(WHAT TO PRODUCE): Write out, without any change, the lines starting with the line that contains "You are a GUI" and ending with the line that contains "info@gardenricambi.com (352, 469)", including both of those lines.

>> begin SUPPLIED MATERIAL

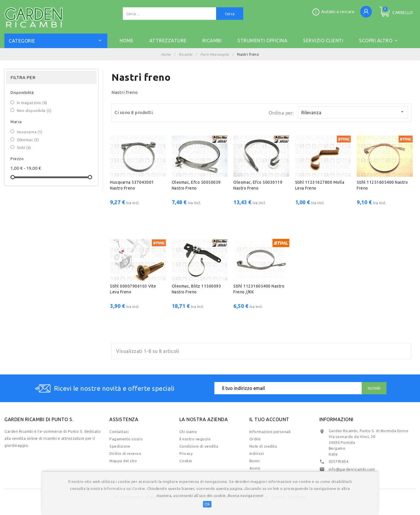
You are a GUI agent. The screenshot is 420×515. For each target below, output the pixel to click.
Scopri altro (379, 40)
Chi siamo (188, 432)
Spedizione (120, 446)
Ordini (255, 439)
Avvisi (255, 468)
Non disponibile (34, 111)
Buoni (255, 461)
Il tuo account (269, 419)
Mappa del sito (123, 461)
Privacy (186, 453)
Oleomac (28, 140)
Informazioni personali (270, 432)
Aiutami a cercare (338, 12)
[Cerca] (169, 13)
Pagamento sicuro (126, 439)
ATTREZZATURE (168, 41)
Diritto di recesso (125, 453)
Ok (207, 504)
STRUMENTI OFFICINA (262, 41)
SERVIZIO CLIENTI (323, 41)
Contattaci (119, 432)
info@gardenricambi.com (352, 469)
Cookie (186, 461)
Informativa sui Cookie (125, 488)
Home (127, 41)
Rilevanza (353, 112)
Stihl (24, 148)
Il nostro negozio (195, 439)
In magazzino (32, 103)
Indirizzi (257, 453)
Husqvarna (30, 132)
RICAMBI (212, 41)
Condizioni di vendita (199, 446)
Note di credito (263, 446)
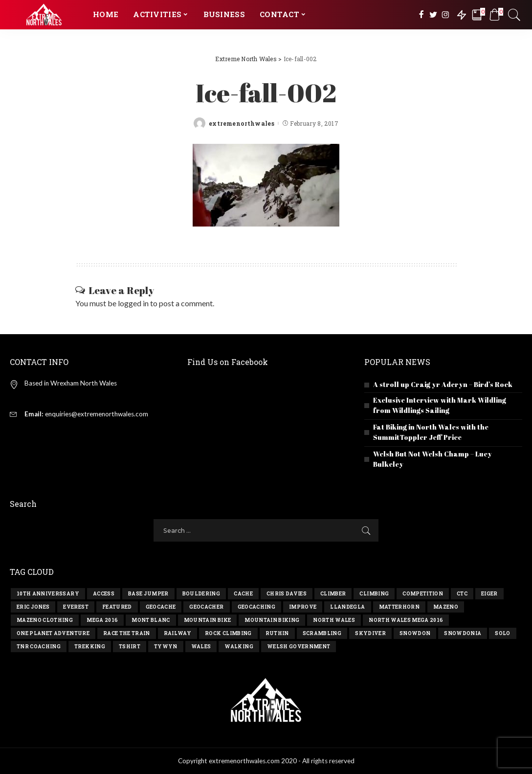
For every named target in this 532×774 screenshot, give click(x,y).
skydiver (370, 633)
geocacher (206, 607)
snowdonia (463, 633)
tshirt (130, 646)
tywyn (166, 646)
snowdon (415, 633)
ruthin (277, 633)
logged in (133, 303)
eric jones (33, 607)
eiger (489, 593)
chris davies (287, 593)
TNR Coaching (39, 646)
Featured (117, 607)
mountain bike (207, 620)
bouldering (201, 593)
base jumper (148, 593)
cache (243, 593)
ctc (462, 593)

>> end SUPPLIED MATERIAL
>> begin SUPPLIED MATERIAL

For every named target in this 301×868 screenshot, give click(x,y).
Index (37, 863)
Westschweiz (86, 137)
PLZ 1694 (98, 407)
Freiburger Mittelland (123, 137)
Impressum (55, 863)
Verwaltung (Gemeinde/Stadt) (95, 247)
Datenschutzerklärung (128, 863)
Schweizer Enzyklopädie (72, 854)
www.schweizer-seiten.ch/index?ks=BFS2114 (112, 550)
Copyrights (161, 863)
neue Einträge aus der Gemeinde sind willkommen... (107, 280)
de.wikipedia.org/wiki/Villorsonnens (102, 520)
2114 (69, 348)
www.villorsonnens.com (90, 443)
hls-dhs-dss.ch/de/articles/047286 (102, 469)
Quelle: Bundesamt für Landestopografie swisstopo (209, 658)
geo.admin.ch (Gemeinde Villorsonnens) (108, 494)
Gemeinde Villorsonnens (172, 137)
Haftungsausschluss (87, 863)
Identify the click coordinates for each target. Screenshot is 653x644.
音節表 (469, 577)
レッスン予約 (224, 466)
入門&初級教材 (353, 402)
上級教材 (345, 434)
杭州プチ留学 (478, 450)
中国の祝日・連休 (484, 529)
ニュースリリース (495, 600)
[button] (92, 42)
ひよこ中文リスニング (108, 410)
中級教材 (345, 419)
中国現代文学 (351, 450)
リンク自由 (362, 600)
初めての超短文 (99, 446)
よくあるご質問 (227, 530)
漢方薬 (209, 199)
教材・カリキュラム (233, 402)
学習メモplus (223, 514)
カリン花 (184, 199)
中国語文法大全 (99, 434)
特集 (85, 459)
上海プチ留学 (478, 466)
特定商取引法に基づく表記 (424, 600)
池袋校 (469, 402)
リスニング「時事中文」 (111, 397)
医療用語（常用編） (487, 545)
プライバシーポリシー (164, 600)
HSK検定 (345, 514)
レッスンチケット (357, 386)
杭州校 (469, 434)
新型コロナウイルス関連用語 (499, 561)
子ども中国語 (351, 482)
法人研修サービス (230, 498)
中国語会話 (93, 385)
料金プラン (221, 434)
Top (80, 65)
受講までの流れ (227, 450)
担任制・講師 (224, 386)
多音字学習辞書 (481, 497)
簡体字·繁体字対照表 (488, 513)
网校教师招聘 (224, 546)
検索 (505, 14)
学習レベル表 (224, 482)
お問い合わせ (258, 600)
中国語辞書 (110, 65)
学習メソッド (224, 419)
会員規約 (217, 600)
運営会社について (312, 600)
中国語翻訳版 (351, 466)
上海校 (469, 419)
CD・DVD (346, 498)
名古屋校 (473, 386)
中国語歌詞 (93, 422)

>> end SUPPLIED MATERIAL

(CORRECT RESULT):
You are a GUI agent. The screenshot is 420×515. For each target below, output the pixel to click.
Scopri altro (379, 40)
Chi siamo (188, 432)
Spedizione (120, 446)
Ordini (255, 439)
Avvisi (255, 468)
Non disponibile (34, 111)
Buoni (255, 461)
Il tuo account (269, 419)
Mappa del sito (123, 461)
Privacy (186, 453)
Oleomac (28, 140)
Informazioni personali (270, 432)
Aiutami a cercare (338, 12)
[Cerca] (169, 13)
Pagamento sicuro (126, 439)
ATTREZZATURE (168, 41)
Diritto di recesso (125, 453)
Ok (207, 504)
STRUMENTI OFFICINA (262, 41)
SERVIZIO CLIENTI (323, 41)
Contattaci (119, 432)
info@gardenricambi.com (352, 469)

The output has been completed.